### Testo estratto
● ● ●
Ultimi Video

FaustIn and out

Short Theatre 7 SETTEMBRE 2015 Roma LA PELANDA | TEATRO 1
teatro
nell’ambito del Focus Jelinek
FaustIn and out
sotto sopra dentro fuori il Faust di Goethe
di Elfriede Jelinek
regia Fabrizio Arcuri
traduzione di Elisa Balboni e Marcello Soffritti
sopra/sotto Angela Malfitano, Francesca Mazza, Sandra Soncini e Marta Dalla Via
dentro/fuori Matteo Angius e Fabrizio Arcuri
scenotecnica Marco Manfredi
un ringraziamento a Alessandro Saviozzi
produzione Tra un atto e l’altro, Accademia degli Artefatti e Festival Focus Jelinek
in collaborazione con Emilia Romagna Teatro Fondazione
e con il sostegno della Regione Emilia Romagna
Prima parte
La Presentazione durata 65 min
Seconda parte
La Rappresentazione durata 85 min
Terza parte
La Cronaca durata 35 min
www.artefatti.org
Una riscrittura al femminile del Faust di Goethe che percorre e intreccia tre livelli di significato: filosofico, politico e della cronaca, secondo una tecnica consueta per Elfriede Jelinek, scrittrice austriaca Premio Nobel per la letteratura nel 2004.
L’autrice riprende la vicenda, accaduta in Austria, del padre che ha tenuto segregata per anni la figlia nella cantina di casa costringendola a un rapporto incestuoso, ponendola però in una dimensione fisica e metaforica che prevede un alto e un basso, un fuori e un dentro. Per questo FaustIn and out è stato definito dalla stessa autrice “dramma secondario”, ovvero una specie di commentario teatrale all’opera di Goethe.
FaustIn and out è un’impresa. Folle.
Come è folle cercare di leggere l’Occidente nel suo conflitto uomo/donna, nel partire dalla centralità del progetto maschile di cercare la felicità “l’assunto faustiano” per poi applicarlo a un fatto di cronaca estremo dove le logiche capitalistiche, l’essere e il nulla di Heidegger e la Bibbia precipitano in soccorso per una giustificazione che di fatto non c’è.
● ● ●
### Estratti dei record
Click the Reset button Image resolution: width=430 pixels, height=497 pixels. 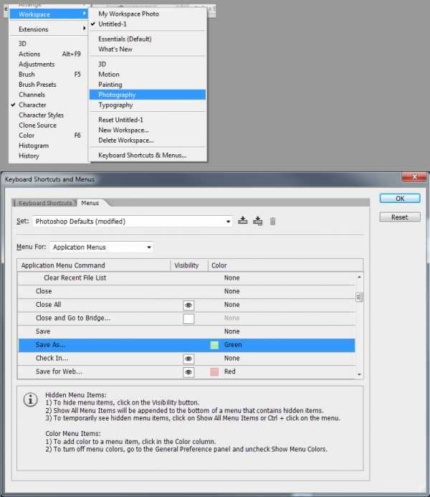399,217
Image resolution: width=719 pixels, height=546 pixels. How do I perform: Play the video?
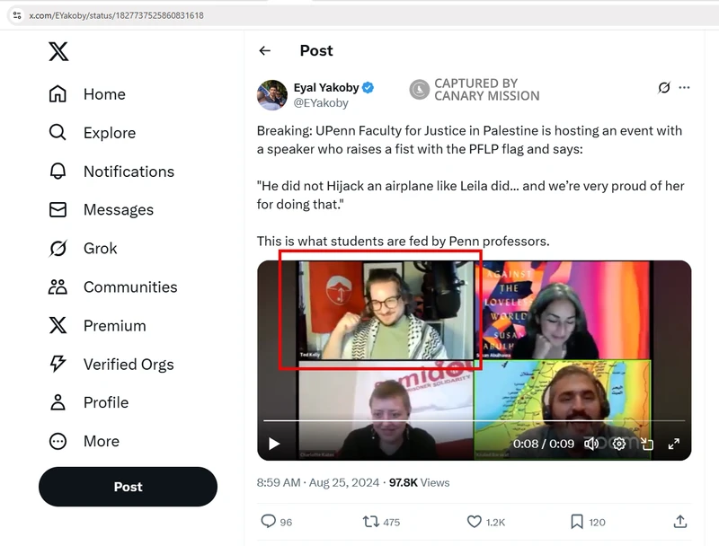click(x=274, y=444)
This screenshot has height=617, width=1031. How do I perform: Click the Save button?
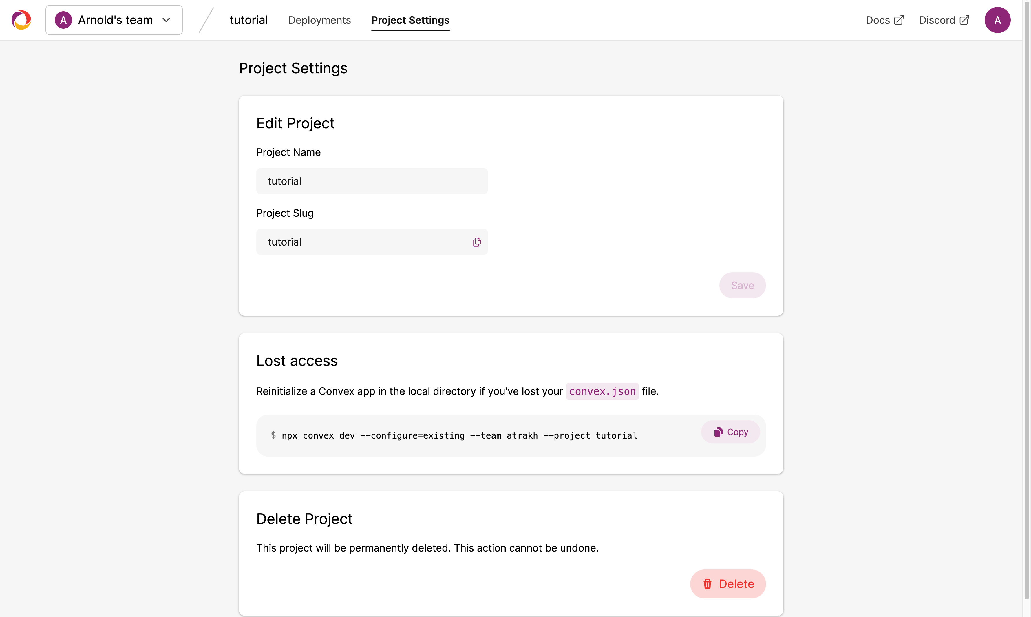click(x=742, y=285)
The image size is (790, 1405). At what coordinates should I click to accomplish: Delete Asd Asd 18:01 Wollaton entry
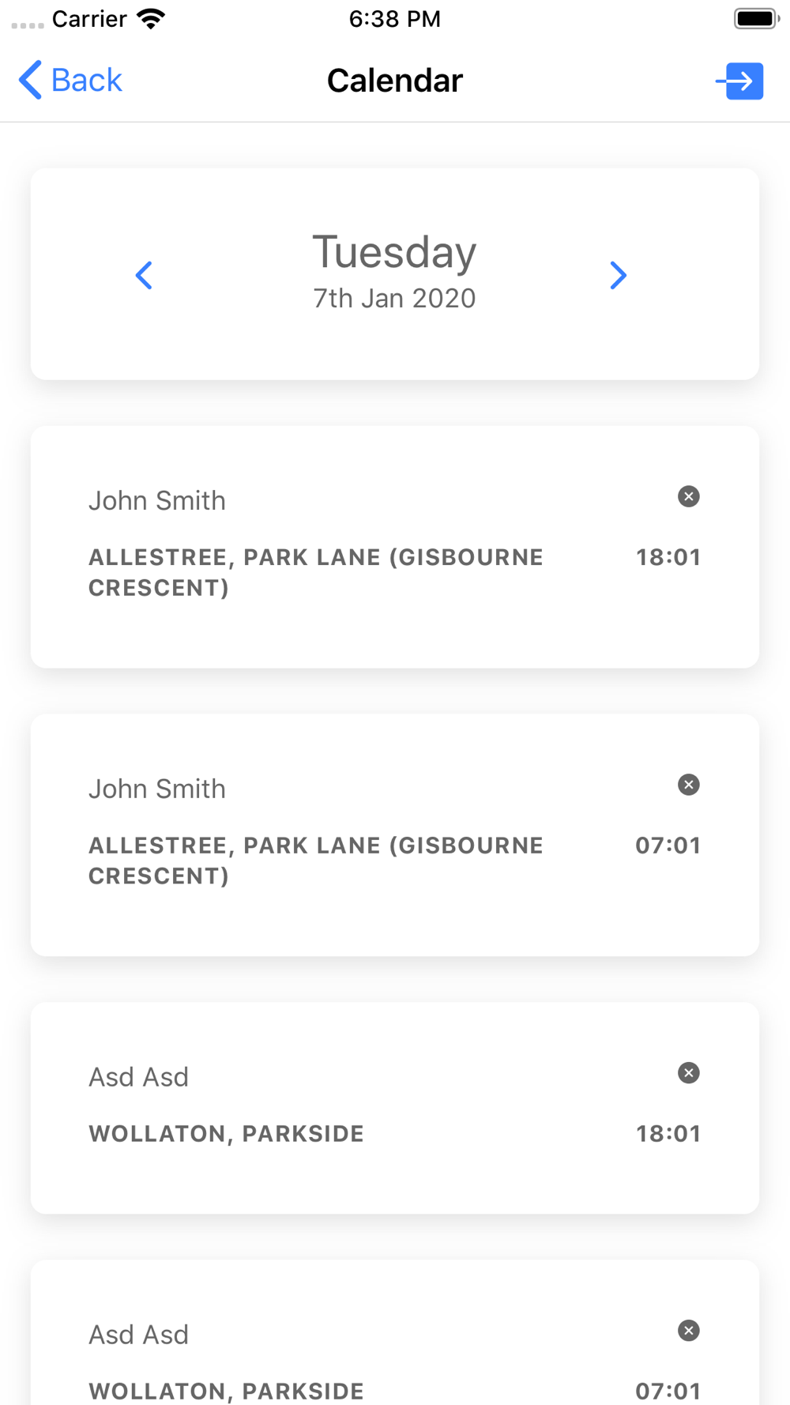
● ● ●
### Cosa fare
Per favore, trascrivi parola per parola il passo del testo su FaustIn and out che comincia con "L’autrice riprende la" e prosegue fino a "è un’impresa. Folle.".

### Compito svolto
L’autrice riprende la vicenda, accaduta in Austria, del padre che ha tenuto segregata per anni la figlia nella cantina di casa costringendola a un rapporto incestuoso, ponendola però in una dimensione fisica e metaforica che prevede un alto e un basso, un fuori e un dentro. Per questo FaustIn and out è stato definito dalla stessa autrice “dramma secondario”, ovvero una specie di commentario teatrale all’opera di Goethe.
FaustIn and out è un’impresa. Folle.